TEXT PROVIDED:
###

The first animations of the cloakfish were prepared in the mid-nineties using MS-DOS Basic, believe it or not, because I could use that to write text files that could be read by Persistence of Vision (POV), a text-based and totally free raytracer (it still exists). The cloakfish and its allies were then rendered with POV.
These days I use Matlab for all programming, from animation to cartography. The image shown here is from a program written to help prepare coastlines with different degrees of fractal noise added to different stretches of coast. Just drawing them might have been quicker than writing the programs, but would have been boring.

Vue Infinite
'Vue Infinite' was used to produce the images in the plants section and to produce many illustrations in the blog, as well as the animations on the site and the blog. Vue can depict tens of thousands of plants in a scene, and place them according to terrain characteristics. Its major drawback is that is very fickle regarding your hardware.

###

ENTRIES PROVIDED:
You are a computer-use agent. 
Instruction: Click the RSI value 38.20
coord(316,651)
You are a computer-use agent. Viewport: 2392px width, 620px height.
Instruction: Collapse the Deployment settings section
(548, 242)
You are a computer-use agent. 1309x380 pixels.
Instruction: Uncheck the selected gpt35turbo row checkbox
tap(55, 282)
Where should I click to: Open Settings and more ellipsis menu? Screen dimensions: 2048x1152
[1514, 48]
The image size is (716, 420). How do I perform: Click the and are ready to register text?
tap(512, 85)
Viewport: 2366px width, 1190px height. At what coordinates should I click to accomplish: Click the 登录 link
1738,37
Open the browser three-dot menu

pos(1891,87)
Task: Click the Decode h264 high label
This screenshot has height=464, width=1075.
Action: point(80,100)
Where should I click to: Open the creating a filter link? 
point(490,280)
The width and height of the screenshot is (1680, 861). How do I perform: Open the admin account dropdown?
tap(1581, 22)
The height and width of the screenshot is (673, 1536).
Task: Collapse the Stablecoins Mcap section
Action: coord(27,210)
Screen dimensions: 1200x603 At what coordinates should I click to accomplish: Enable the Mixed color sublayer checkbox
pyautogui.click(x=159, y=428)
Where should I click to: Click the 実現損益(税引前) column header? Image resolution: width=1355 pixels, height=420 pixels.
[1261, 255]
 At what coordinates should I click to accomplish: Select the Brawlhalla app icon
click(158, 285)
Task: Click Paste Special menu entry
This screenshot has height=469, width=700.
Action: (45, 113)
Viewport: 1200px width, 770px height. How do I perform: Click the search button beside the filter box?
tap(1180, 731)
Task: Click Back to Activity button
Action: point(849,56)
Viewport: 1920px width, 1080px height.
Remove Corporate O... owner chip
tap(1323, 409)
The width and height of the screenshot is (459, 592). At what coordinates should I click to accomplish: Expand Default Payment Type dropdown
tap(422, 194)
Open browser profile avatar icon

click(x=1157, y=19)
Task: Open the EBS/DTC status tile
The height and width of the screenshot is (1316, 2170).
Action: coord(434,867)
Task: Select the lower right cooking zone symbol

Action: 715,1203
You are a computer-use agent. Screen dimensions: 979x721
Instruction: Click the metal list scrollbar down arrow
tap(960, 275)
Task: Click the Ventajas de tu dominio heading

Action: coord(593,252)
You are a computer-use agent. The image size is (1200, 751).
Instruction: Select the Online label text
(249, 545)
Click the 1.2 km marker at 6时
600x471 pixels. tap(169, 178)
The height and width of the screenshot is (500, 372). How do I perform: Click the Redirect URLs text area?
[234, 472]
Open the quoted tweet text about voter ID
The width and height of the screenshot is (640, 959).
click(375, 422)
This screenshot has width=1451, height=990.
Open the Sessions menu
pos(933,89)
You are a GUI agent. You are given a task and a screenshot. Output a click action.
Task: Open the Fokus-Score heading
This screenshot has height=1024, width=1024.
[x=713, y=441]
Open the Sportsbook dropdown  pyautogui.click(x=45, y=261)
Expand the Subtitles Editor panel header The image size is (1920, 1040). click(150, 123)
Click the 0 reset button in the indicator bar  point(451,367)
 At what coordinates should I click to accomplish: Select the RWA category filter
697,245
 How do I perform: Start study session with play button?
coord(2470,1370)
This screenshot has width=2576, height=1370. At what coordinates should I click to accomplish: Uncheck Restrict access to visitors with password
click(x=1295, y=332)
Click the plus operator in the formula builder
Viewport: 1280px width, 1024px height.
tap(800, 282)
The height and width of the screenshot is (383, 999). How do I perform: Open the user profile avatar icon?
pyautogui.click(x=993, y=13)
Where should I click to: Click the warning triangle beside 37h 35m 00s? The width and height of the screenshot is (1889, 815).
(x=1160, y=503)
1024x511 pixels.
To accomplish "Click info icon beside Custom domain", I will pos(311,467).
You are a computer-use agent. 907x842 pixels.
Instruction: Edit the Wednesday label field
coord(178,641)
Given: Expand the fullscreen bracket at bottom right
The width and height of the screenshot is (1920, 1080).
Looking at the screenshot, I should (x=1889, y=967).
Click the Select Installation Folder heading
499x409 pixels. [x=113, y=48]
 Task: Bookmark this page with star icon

###

STATED GOAL 1:
Answer these questions about the passage on rendering software, each in a few words.
(a) What language was used to prepare the first animations of the cloakfish?
(b) What does the author now use for all programming?
(c) What is the major drawback of Vue Infinite?
STATED GOAL 2:
List every software program or programming language named in the passage on rendering software.
STATED GOAL 3:
Write what comes next in the passage on rendering software, starting after its final sentence.

EXERCISE RESULT 1:
(a) MS-DOS Basic
(b) Matlab
(c) It is very fickle regarding your hardware.

EXERCISE RESULT 2:
MS-DOS Basic
Persistence of Vision (POV)
Matlab
Vue Infinite

EXERCISE RESULT 3:
vue infinite
xfrog

XFrog
Xfrog is a program with which branching stuctures can be designed, i.e. plants. I used it to design the trees in the plants section of the site, as well as for plants in the animations. There is an alternative now, 'the plant factory', that links better with Vue.

Celestia
Celestia is a free program that is serious enough to act as a planetarium but playful enough to add planets and solar systems of your own design. Here is Furaha, albeit with cloud covers on loan from the Celestia Motherlode. To depict planets it is unbeatable.

xfrog
zbrush

ZBrush
ZBrush is something I found useful but am not good with. But even without the ability to produce great 3D models, the rough stages can help a lot in determining a nice angle from which to view an animal. Here is a seasoar relative. Be certain to have a look at 'Sculptris', a free and simpler analogue programme.

InDesign
I have found Indesign very useful to produce the book covers for the New Hades book shop. I have also used it to produce spreads to showcase the Furaha work.

indesign

Where is it all going?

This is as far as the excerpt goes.